What you return must match the records exactly, except that the pictures are gone.

MATERIALS PROVIDED section start

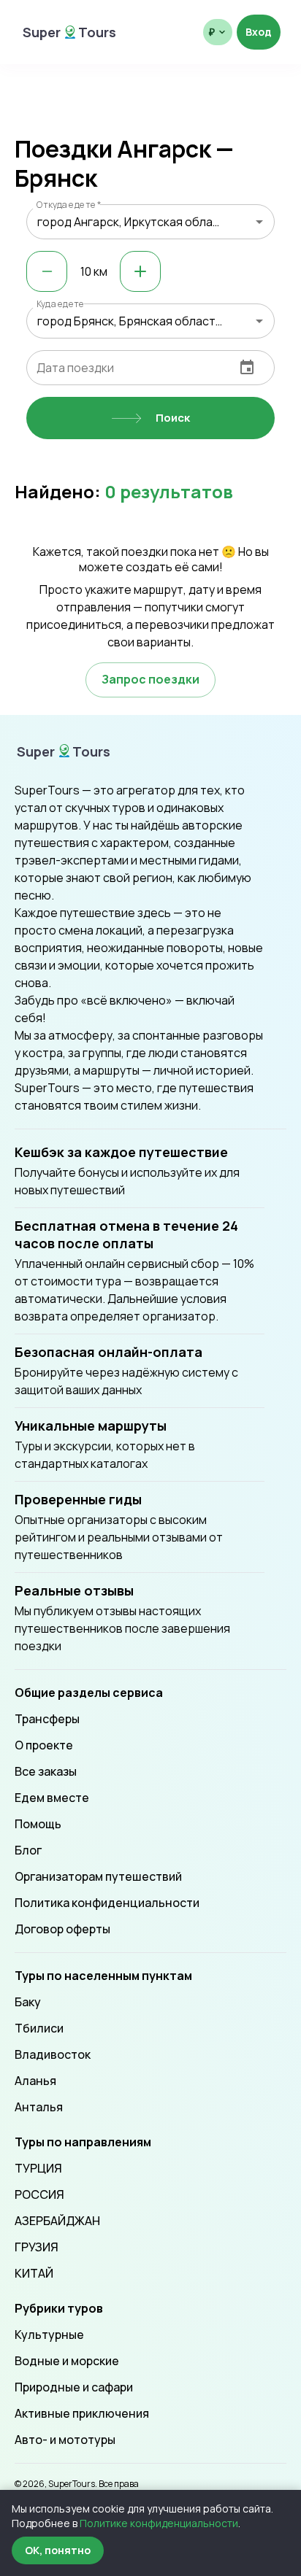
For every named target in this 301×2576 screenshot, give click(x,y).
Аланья (35, 2081)
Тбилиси (39, 2028)
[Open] (259, 222)
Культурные (49, 2334)
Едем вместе (52, 1798)
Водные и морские (67, 2361)
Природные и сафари (74, 2387)
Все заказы (46, 1771)
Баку (28, 2002)
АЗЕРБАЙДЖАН (57, 2221)
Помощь (38, 1824)
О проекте (44, 1745)
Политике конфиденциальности (159, 2523)
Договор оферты (62, 1929)
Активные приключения (82, 2413)
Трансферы (47, 1719)
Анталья (39, 2107)
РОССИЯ (39, 2194)
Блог (28, 1850)
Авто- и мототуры (65, 2440)
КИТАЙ (34, 2273)
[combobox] (150, 221)
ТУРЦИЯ (38, 2168)
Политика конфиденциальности (107, 1903)
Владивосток (53, 2054)
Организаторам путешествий (98, 1876)
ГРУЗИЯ (36, 2247)
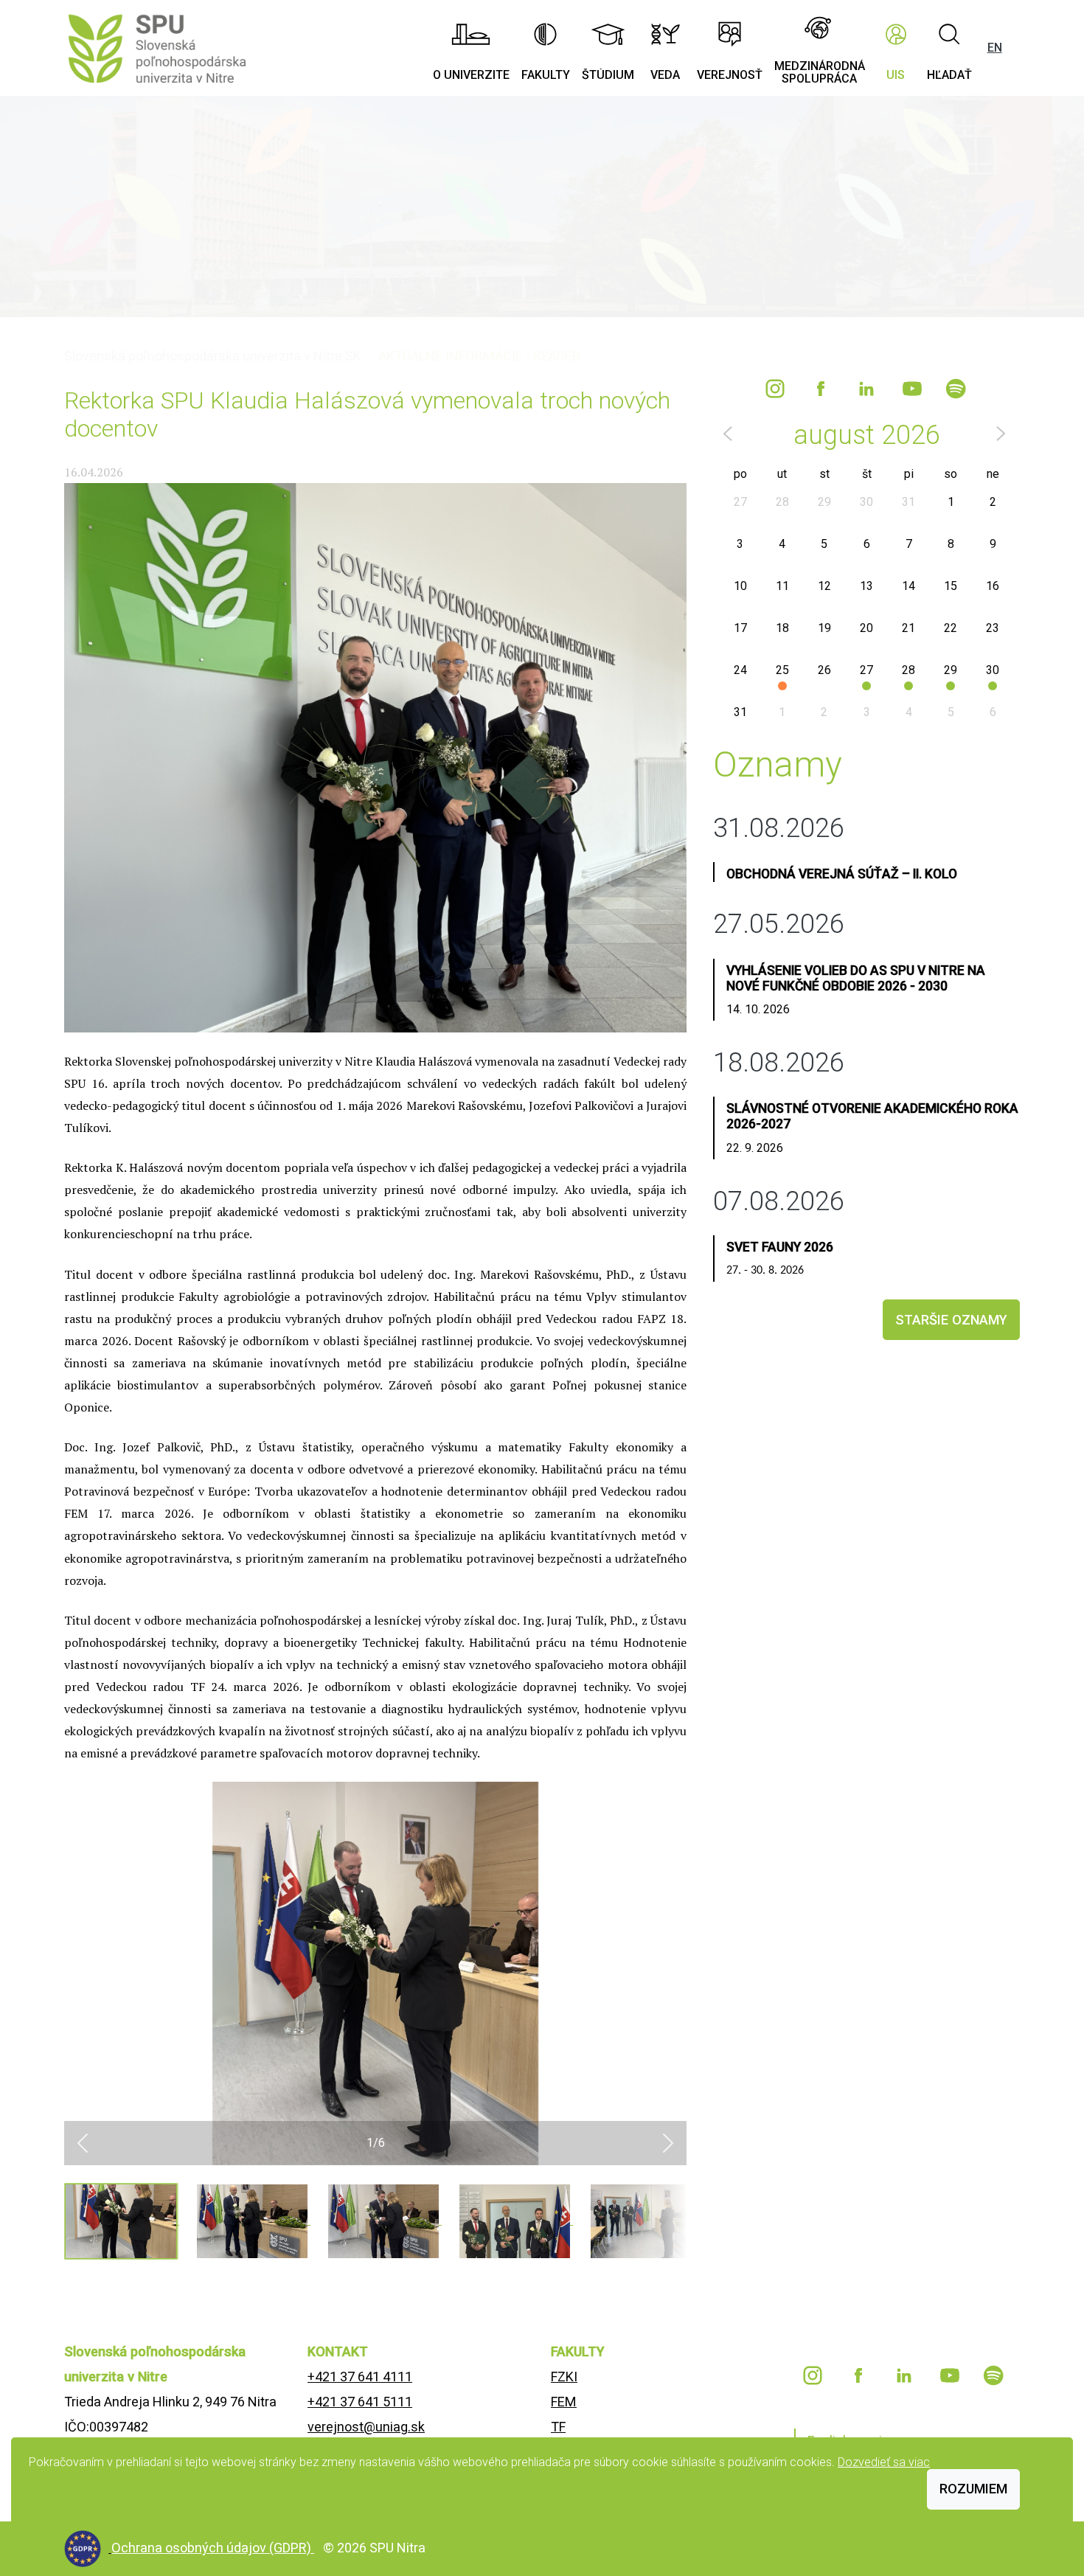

MATERIALS PROVIDED section end

OUTPUT FOR THIS EXERCISE:
For every named target in this 301×2576 screenshot, give click(x,y).
Аланья (35, 2081)
Тбилиси (39, 2028)
[Open] (259, 222)
Культурные (49, 2334)
Едем вместе (52, 1798)
Водные и морские (67, 2361)
Природные и сафари (74, 2387)
Все заказы (46, 1771)
Баку (28, 2002)
АЗЕРБАЙДЖАН (57, 2221)
Помощь (38, 1824)
О проекте (44, 1745)
Политике конфиденциальности (159, 2523)
Договор оферты (62, 1929)
Активные приключения (82, 2413)
Трансферы (47, 1719)
Анталья (39, 2107)
РОССИЯ (39, 2194)
Блог (28, 1850)
Авто- и мототуры (65, 2440)
КИТАЙ (34, 2273)
[combobox] (150, 221)
ТУРЦИЯ (38, 2168)
Политика конфиденциальности (107, 1903)
Владивосток (53, 2054)
Организаторам путешествий (98, 1876)
ГРУЗИЯ (36, 2247)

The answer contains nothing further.